The second study included 14 people, nine of whom spent a weekend camping in Colorado in July. Unlike the winter study, while they were camping, the people were allowed to use flashlights and headlamps, but no other electronic devices. The researchers measured everyone's melatonin levels for 24 hours after the participants spent two days following their usual sleep habits, and then, after the participants spent the weekend either camping or at home, the researchers measured the study subjects' melatonin levels again. [Best Camping Spots in America's Backyard]

While the campers were exposed to more light during the day than were the people who stayed home, the difference was not as great as the one that was observed in the winter. The summer campers were exposed to four times more light during the day, compared to the 13-fold increase in light exposure that the winter campers experienced. This may be because people are already exposed to more light in the summer — since they spend more time outdoors — than in the winter, the researchers wrote.

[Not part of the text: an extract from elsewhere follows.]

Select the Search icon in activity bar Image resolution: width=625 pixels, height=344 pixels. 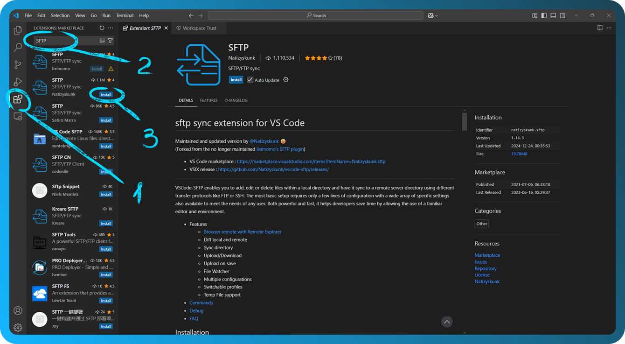pos(18,47)
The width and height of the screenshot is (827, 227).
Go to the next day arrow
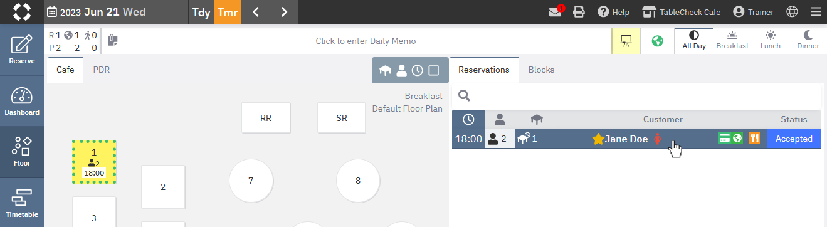pos(284,12)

The researchers found that the summer camping group went to bed at about the same time when they were camping on the weekend as when they were at home. But the summer group that didn't go camping went to bed almost 2 hours later on the weekend than they did during the week. People's sleep cycles are often disrupted on the weekend, when they go to bed later than usual and also sleep in, the researchers wrote. But spending the weekend camping prevented this typical disruption, they found.

In addition, the campers' melatonin levels started rising about an hour and a half earlier after their weekend camping trip, the researchers found. The melatonin levels of the stay-at-home group, however, started rising about an hour later on the weekend compared to when they rose during the week, they found.

If a person wanted to go to bed earlier, a weekend spent camping could be the answer, Wright said. Of course, if camping isn't an option, a person could focus on keeping a regular sleep schedule (meaning going to bed and waking up at the same time every day), increasing the amount of sunlight he or she is exposed to during the day and reducing his or her exposure to electrical light at night, he added.

In addition, the findings "highlight an opportunity for architectural design to bring in more natural sunlight into the modern-built environment," Wright said.

The researchers noted that more studies are needed that include more people. In addition, the researchers would like to determine how long it takes for the effects of natural lighting to reset the sleep cycle, they wrote.